EXTRAIT CITÉ:
____________
Le rêve des organes artificiels

Actuellement, les patients qui ont besoin d'une transplantation d'organe doivent attendre que des greffons provenant de donneurs vivants ou décédés soient disponibles. Une fois transplantés, les malades doivent être mis sous immunodépresseurs pour la plus grande partie de leur vie. Ces médicaments ont beaucoup d'effets secondaires et représentent un coût très élevé pour le système de santé.

Le développement de greffons grâce à une imprimante 3D serait une solution pour les 22617 patients sur la liste d'attente pour une transplantation en France en 2016, selon l'Agence de biomédecine. Mais imprimer un organe entier est incroyablement difficile et compliqué, et peut durer plusieurs semaines. Malgré tout, ce procédé est possible pour des tissus humains relativement simples comme la peau. Pour ce genre de tissu, l'étape suivante nécessite l'incorporation d'un réseau nerveux, vasculaire et lymphatique qui offrirait la possibilité de connecter le greffon aux différents systèmes biologiques du patient transplanté afin de créer un organe complet comme un rein, un foie, un cœur ou un poumon.

Nous sommes aujourd'hui probablement à plusieurs années et à plusieurs millions d'euros de développement et recherche avant de pouvoir imprimer un organe entier en 3D. Mais il y a une autre possibilité pour l'impression biologique 3D : son utilisation pour la découverte de nouveaux médicaments en laboratoire. 

Imprimer des cellules pour découvrir de nouveaux médicaments

Pour mettre un nouveau médicament sur le marché, un investissement de 2,5 milliards de dollars (2,18 milliards d'euros) est nécessaire sur une période de plus de 10 ans. Même si vous arrivez à identifier une molécule intéressante, la probabilité d'arriver jusqu'à la mise sur le marché est estimée entre 10 et 15 % selon le type de molécules.
____________
DONNÉES FOURNIES:
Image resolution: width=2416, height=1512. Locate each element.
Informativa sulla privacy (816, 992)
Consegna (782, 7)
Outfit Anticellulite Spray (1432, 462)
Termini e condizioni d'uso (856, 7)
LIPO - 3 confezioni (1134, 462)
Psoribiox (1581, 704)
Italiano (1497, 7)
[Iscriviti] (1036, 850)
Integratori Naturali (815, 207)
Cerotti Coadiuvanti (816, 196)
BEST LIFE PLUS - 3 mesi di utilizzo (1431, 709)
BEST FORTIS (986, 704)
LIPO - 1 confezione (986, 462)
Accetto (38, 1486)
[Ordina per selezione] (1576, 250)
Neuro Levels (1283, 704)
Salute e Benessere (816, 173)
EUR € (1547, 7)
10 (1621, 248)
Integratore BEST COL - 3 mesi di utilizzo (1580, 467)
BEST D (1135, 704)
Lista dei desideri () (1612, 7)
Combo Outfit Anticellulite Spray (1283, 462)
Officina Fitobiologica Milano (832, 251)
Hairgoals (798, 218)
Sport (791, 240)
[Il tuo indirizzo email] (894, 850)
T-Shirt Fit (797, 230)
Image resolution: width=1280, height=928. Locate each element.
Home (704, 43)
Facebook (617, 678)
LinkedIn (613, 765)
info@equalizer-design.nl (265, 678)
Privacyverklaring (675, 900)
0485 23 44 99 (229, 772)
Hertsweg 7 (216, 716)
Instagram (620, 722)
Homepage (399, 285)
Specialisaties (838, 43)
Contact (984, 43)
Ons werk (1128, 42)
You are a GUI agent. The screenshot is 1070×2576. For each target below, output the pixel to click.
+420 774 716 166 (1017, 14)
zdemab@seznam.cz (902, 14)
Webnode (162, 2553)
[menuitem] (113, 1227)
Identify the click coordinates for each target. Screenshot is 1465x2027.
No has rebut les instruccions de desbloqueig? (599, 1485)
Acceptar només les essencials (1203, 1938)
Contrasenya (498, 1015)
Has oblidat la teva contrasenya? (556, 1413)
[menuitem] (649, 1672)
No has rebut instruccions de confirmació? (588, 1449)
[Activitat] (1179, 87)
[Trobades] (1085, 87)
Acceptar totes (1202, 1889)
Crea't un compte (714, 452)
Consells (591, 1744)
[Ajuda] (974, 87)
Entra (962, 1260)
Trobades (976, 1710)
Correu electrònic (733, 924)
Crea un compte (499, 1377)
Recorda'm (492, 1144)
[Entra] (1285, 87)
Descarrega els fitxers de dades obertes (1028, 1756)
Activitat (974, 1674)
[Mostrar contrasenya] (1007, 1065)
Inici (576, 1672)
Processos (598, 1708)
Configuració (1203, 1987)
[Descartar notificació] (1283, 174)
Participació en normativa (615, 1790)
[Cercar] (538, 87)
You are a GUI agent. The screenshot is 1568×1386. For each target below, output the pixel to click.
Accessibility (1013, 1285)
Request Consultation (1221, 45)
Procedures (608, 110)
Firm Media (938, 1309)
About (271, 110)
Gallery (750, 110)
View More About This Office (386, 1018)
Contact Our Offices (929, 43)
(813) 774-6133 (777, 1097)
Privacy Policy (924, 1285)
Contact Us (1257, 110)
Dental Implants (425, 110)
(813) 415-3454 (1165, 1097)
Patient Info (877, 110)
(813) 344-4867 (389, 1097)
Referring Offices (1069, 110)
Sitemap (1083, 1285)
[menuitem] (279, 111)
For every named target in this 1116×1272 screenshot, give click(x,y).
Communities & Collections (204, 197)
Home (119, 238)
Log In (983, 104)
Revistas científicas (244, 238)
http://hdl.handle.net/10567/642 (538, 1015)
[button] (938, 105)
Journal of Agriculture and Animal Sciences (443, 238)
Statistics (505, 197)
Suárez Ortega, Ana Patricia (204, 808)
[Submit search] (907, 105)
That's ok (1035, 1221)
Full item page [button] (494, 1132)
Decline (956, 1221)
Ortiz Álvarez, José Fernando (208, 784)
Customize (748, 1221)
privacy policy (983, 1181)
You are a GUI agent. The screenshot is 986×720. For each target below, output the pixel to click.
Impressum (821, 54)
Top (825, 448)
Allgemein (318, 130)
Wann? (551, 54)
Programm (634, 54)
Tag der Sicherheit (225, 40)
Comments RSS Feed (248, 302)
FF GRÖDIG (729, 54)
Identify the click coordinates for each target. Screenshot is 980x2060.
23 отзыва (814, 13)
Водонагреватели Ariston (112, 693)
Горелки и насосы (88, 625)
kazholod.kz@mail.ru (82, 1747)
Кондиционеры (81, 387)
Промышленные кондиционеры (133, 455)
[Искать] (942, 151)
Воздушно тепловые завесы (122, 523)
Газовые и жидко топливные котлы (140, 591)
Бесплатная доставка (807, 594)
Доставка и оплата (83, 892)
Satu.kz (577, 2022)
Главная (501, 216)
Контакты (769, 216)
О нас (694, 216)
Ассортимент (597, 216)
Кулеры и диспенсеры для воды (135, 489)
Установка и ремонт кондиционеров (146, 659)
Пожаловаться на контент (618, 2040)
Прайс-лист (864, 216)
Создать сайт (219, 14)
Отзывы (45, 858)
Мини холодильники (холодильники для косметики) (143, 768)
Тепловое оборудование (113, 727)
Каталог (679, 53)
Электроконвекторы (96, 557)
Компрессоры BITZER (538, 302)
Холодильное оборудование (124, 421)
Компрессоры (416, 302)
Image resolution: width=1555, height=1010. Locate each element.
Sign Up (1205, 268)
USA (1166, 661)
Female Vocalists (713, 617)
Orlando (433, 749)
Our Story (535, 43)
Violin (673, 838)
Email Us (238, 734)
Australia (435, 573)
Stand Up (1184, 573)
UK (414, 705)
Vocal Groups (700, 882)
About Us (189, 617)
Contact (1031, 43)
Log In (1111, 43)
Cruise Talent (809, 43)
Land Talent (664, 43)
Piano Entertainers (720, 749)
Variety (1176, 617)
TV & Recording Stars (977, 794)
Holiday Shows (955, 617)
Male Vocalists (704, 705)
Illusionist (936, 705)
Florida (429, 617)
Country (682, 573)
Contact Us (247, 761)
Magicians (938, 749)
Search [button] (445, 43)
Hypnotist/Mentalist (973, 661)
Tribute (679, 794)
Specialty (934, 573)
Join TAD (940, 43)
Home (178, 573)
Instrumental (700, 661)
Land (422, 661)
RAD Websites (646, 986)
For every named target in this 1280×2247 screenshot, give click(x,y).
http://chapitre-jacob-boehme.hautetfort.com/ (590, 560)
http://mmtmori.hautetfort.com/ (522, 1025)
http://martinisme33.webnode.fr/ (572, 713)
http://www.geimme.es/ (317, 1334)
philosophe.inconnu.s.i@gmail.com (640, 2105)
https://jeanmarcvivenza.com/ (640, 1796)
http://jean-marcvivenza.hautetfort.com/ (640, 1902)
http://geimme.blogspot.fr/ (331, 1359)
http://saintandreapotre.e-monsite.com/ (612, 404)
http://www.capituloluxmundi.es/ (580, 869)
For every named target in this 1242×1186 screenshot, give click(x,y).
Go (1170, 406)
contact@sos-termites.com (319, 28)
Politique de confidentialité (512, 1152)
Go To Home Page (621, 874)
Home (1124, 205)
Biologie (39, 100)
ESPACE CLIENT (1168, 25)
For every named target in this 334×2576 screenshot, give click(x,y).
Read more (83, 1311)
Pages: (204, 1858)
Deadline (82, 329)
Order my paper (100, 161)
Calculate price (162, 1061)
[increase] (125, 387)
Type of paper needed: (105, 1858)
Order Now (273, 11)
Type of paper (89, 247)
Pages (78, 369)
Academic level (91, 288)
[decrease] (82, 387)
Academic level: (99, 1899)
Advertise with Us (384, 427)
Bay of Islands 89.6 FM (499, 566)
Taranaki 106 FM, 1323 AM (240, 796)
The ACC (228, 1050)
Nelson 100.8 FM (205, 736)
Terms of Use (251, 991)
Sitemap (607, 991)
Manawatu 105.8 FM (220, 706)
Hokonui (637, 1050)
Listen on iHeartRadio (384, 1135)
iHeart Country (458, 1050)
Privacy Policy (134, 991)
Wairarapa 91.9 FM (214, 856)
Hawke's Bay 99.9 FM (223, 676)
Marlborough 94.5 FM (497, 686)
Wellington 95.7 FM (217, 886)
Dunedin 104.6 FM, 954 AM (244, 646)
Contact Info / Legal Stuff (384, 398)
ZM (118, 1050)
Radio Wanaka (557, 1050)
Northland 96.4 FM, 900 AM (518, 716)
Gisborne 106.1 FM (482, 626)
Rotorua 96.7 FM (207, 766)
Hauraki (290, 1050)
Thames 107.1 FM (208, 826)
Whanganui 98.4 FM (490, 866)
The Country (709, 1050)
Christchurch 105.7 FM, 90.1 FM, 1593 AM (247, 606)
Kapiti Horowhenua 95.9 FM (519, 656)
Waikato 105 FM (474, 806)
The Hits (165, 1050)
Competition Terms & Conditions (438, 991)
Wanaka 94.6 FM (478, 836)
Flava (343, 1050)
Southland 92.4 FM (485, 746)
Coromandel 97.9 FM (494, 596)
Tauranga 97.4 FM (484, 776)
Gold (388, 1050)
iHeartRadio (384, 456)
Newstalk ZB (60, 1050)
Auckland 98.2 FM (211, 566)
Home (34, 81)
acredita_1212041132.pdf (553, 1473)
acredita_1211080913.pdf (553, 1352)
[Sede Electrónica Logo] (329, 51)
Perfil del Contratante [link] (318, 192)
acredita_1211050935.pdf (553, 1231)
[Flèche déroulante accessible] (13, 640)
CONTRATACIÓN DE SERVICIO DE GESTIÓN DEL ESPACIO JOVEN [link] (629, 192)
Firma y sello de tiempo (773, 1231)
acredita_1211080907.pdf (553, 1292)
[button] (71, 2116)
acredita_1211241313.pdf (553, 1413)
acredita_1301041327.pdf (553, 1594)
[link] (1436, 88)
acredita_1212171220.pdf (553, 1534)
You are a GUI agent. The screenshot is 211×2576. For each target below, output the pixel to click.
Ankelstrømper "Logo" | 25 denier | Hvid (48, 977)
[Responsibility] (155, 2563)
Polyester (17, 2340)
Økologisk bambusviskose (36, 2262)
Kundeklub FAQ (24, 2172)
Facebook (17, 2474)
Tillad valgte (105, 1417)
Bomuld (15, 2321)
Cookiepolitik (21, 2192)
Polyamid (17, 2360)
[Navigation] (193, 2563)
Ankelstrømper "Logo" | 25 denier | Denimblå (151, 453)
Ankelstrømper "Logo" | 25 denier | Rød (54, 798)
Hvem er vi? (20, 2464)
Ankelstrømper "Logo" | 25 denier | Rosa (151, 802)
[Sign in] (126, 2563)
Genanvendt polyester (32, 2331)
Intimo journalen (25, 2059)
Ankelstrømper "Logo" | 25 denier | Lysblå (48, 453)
____________
CONSIGNE: Prolongez l'extrait sur l'impression 3D d'organes et de cellules au-delà de sa dernière phrase.

RÉPONSE:
Certaines peuvent causer des séquelles ou même la mort de participants aux essais cliniques, comme nous l'avons récemment vu en France. Au-delà des accidents, nous savons pourquoi la majorité des médicaments ne passent pas les tests cliniques : ces échecs sont dus en grande partie à leur faible efficacité chez l'homme, malgré des résultats concluants sur les animaux. Cela est dû, principalement, au fait qu'animaux et humains, malgré certaines ressemblances biologiques, sont différents.

L'impression biologique en 3D nous permet maintenant d'imprimer des modèles qui sont de plus en plus complexes et qui reproduisent de plus en plus fidèlement les organes comme le foie, le rein ou le muscle cardiaque. Ils peuvent ensuite être utilisés pour découvrir de nouvelles molécules et médicaments. Ces modèles commencent déjà à être utilisés par des laboratoires pharmaceutiques.

Malgré cela, l'utilisation d'animaux pour la recherche est toujours inévitable et indispensable. Mais l'agence de réglementation sanitaire américaine (Food Drug Administration) et son nouveau directeur ont commencé à réfléchir à de nouvelles alternatives aux tests sur les animaux pour tester l'efficacité et la sûreté des nouveaux médicaments.

Les animaux, grands gagnants ?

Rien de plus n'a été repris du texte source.